Le silence de la mer by Vercors

Le silence de la mer by Vercors

Auteur:Vercors [Vercors]
La langue: fra
Format: epub
Tags: Littérature Française
Éditeur: Bibliothèque de NicoCergy alias Poponne
Publié: 0100-12-31T23:00:00+00:00


* * *

Les jours qui suivirent, Vendresse parla peu. Il tournicotait beaucoup, faisait des rangements. Le travail s’en ressentit. Dacosta ne le remarquait pas ou faisait semblant.

Le lundi de la semaine suivante, vers dix heures, Vendresse brusquement mit son chapeau et s’en fut voir un collègue, rue d’Alésia. Ils parlèrent de choses et d’autres, puis Vendresse dit :

— Pourquoi ont-ils arrêté Whemer ?

— Oh ! dit l’autre, vous vous en doutez bien.

Vendresse rougit.

— Oui, oui, sans doute... Dites tout de même.

Il n’aimait pas ce Whemer. C’était un petit représentant en papier, spécialités pour faire-part. Sans âge. Un peu crasseux.

— Il ne portait pas l’étoile. Il avait gratté sa carte.

— Ce sont les Fritz qui l’ont pigé ? dit Vendresse.

— Pensez-vous.

— Les Français ?

— Bien sûr. Faut dire qu’il avait une bonne clientèle. Elle n’est pas perdue pour tout le monde. Ça se comprend, que voulez-vous. Ils grouillaient comme des mouches, tous ces Pollacks. Je sais que vous ne les aimez guère, vous non plus.

— Non, dit Vendresse. Mais ça ne fait rien, c’est moche tout de même.

Il revint passage d’Enfer. Il s’arrêta une fois de plus boulevard Raspail, devant l’affiche rouge bordée de noir qu’il connaissait bien, la sinistre affiche où figuraient les noms de dix communistes et autant de Juifs, fusillés comme otages.

Dacosta était à sa casse, il composait un carton de publicité et boudait un peu, parce qu’il s’agissait d’une manifestation, au profit des prisonniers, sous l’égide du Maréchal. (Ils s’étaient disputés le matin à ce sujet.) Vendresse enleva lentement son chapeau, son pardessus, et vint vers lui les mains dans les poches, en se balançant sur ses petites jambes. Il toussa.

— Dis donc...

Dacosta leva les yeux, regarda le bon visage rondouillard où le trouble et l’incertitude s’inscrivaient de façon attendrissante. Il sourit et dit :

— Alors ça y est ? Il faut que je les mette ?

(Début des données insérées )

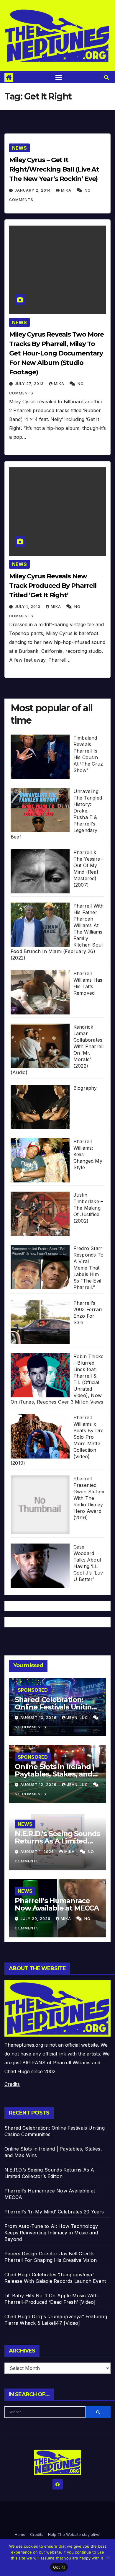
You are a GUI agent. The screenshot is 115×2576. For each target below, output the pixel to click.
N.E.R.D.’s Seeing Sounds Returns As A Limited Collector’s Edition (57, 1841)
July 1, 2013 (28, 606)
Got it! (59, 2567)
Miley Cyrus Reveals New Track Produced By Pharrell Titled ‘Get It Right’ (52, 585)
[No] (108, 2557)
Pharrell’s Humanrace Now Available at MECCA (57, 1904)
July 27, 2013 (30, 383)
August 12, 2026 (39, 1784)
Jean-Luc (78, 1717)
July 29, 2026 (36, 1918)
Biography (85, 1088)
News (19, 148)
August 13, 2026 (39, 1717)
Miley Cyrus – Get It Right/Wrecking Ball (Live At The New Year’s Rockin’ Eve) (54, 169)
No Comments (30, 1727)
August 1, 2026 (37, 1851)
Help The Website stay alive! (74, 2534)
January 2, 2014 (33, 190)
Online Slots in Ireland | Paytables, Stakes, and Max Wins (54, 1774)
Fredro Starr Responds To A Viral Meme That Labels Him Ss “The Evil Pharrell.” (88, 1267)
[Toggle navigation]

Vendresse en eut le souffle coupé. Il ouvrit la bouche, leva une main, ne dit rien. Dacosta reprit tranquillement son travail.

— Si tu crois, dit-il, que je n’ai pas deviné ce qui se mijote... Et est-ce que je ne savais pas, depuis le premier jour, qu’on en viendrait là ? C’est toi, avec ton Pétain...

— Laisse Pétain tranquille, dit Vendresse. Il n’y est pour rien. Ce n’est pas sa faute si des salauds...

— On ne va pas se disputer une fois de plus pour ce vieux crabe, dit Dacosta. Si je comprends bien, l’air est devenu malsain pour moi ici ?

— J’en ai peur. Ce gros porc de Paars est un infâme salaud. J’ai été con : je t’ai dissuadé de t’inscrire comme Juif, et maintenant...

— Rassure-toi : je ne serais pas dans de meilleurs draps. Nous y passerons tous, je te dis, plus ou moins tôt. Vaut peut-être mieux que ça tourne mal pour moi maintenant ; plus tard ç’aurait pu être pire.

— Paars veut ta place pour un minus qu’il a fait à sa dactylo, qu’il ne se soucie pas de reconnaître et dont il ne sait plus que faire, parce que personne ne veut d’un déchet.